I’ve read a number of articles stating how hard it was to get into Analytics and Data Science. This hasn’t been my experience, so I wanted to share. We’ll look at interviewing, the tools I currently use, what parts of industry I wasn’t prepared for in school, and what my career trajectory has looked like. But not in that particular order.
It probably makes sense to quickly recap my education before we dive in!
- In 2004 — Completed a BS in Mathematics from UMASS Dartmouth
- Had a 3.8 GPA in my major
- Took FORTRAN while there (wasn’t good at it)
- No internships
- I LOVE math, and loved my time in school
Honestly, not much worth noting 2004–2007. I was “finding myself”, or something.
In 2007 — Started MS in Statistics at WPI Part-Time while working for Caldwell Banker Real Estate Brokerage.
- The “Housing bubble” burst (the kick-off for the Great Recession), and at the same time I was lucky to be offered a Teaching Assistantship at WPI.
- Moved to Worcester and finished my MS Full-Time (Finished 2010)
- Used SAS & R in classes
- Still no internships (economy was bad, and I had yet to learn a ton about job searching, networking, and didn’t make use of the career center)
- Thought I wanted to teach at a Community College, but two Professors asked if I’d be interested in interviewing at a local utility company (and the company happened to be 3 miles from my parents house).
I interviewed at that one company and took that job.
At my first post-grad school industry job, NSTAR (now Eversource) I was a Forecast Analyst using Econometric Time-Series analysis to forecast gas and electric load (read — how much gas and electricity we need to service the customers).
Everyday I was building ARIMA models, using various statistical tests to test for structural breaks in the data, unit root tests for stationarity, and I wrote a proof to explain to the Department of Public Utilities why my choice of t-stats with a value > 1 (even though the p-value might be 0.2) were beneficial to have in the model for forecasting purposes.
I built cool Neural Nets to forecast hourly electric load.
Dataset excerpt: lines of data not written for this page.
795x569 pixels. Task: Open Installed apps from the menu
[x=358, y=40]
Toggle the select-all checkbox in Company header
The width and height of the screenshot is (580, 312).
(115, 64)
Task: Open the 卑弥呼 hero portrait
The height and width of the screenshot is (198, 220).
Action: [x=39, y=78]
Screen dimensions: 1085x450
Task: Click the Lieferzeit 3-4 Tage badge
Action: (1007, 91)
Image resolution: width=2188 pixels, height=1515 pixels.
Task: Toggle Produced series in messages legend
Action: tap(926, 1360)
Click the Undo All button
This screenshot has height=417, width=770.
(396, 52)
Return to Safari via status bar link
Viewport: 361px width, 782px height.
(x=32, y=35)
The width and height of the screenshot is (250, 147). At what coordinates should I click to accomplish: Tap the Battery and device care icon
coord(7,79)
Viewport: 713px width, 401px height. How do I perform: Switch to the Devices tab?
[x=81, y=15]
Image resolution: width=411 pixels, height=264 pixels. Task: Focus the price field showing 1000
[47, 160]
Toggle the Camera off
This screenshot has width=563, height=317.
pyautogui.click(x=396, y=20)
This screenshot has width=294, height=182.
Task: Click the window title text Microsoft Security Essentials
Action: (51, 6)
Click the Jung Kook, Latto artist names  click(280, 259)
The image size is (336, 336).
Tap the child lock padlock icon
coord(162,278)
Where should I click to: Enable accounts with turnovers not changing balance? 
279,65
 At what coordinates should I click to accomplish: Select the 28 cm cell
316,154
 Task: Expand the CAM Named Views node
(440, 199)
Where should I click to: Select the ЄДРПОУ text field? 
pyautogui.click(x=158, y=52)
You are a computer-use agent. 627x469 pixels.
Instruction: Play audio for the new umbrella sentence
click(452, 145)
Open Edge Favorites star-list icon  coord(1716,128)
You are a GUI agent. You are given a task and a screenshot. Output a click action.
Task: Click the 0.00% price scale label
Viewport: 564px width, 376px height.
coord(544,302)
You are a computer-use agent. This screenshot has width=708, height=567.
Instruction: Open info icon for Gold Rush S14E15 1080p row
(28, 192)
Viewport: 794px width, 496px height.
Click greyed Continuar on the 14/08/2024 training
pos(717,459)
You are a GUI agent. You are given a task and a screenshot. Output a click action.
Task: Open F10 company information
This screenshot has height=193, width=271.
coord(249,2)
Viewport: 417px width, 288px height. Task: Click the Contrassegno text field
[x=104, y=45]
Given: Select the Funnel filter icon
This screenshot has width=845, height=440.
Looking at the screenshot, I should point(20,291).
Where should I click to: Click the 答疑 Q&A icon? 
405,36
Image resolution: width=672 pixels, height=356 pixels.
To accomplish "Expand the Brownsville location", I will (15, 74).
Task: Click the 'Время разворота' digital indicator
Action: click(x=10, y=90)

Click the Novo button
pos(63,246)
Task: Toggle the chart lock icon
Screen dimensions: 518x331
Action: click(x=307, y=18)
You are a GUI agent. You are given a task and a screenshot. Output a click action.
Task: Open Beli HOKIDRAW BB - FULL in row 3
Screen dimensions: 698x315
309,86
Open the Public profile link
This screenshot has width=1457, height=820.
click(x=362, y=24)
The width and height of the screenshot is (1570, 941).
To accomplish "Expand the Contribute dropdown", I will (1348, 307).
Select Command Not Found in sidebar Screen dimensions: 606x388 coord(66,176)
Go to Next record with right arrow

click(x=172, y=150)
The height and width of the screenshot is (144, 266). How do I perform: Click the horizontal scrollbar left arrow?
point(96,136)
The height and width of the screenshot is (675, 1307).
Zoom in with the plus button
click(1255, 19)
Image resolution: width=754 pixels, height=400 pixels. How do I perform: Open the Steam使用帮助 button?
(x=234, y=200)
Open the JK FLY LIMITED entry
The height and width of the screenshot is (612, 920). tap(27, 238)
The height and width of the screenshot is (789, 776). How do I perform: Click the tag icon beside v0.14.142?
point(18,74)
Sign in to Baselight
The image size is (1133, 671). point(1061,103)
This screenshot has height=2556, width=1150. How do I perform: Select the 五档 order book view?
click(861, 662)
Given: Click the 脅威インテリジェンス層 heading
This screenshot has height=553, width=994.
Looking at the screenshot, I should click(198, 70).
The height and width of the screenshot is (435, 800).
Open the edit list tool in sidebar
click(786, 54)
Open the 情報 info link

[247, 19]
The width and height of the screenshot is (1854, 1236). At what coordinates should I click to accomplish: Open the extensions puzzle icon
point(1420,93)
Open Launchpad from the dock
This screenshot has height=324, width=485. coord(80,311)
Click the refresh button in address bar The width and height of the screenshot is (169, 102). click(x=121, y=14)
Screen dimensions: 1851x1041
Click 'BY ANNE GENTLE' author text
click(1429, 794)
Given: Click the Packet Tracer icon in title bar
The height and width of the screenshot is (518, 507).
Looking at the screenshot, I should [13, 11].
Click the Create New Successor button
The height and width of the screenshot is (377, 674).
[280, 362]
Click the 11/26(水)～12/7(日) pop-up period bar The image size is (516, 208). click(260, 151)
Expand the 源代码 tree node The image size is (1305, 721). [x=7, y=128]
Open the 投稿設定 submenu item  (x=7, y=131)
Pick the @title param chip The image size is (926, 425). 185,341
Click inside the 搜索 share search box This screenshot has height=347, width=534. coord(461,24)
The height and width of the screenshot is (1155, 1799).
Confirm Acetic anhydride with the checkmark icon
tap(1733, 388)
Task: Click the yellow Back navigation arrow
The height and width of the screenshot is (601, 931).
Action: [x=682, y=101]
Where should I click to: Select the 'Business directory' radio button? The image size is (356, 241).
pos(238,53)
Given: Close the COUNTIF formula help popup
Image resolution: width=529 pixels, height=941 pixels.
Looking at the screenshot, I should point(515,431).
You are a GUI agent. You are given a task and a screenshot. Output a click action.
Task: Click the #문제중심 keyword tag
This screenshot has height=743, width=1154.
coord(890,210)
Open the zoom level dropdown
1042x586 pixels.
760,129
This methodology made sense because there is a non-linear relationship between electric load and the weather. The model results were fantastic, and were used to make decisions on how to meet capacity on days projected to need a high load.
This is the first time that I learned that once you complete a project that people care about, you’ll most likely write a deck explaining the problem and outcomes.. and then you go “on tour”. Meaning, I created PowerPoint slides and presented my work to other teams. My first PowerPoint was not very good. It has taken years of experience to get to a point where I now think that my decks are visually appealing, appropriately tailored for the audience I’m speaking to (have the right “level” of information), and engaging.
At NSTAR I also used a tiny bit of SAS. This was in the form of re-running code previously written by someone else. It sometimes also involved slightly modifying code that someone else had written, I definitely wouldn’t consider this job SAS intensive. More like “SAS button pushing”.
The models I was building everyday were built in “Point-and-Click” software.
By far, NSTAR was my most “Statistic-y” job, but Time-Series is one small part in the world of Statistics. I wanted to expand my horizons, and learned that there was A TON of opportunity in Analytics…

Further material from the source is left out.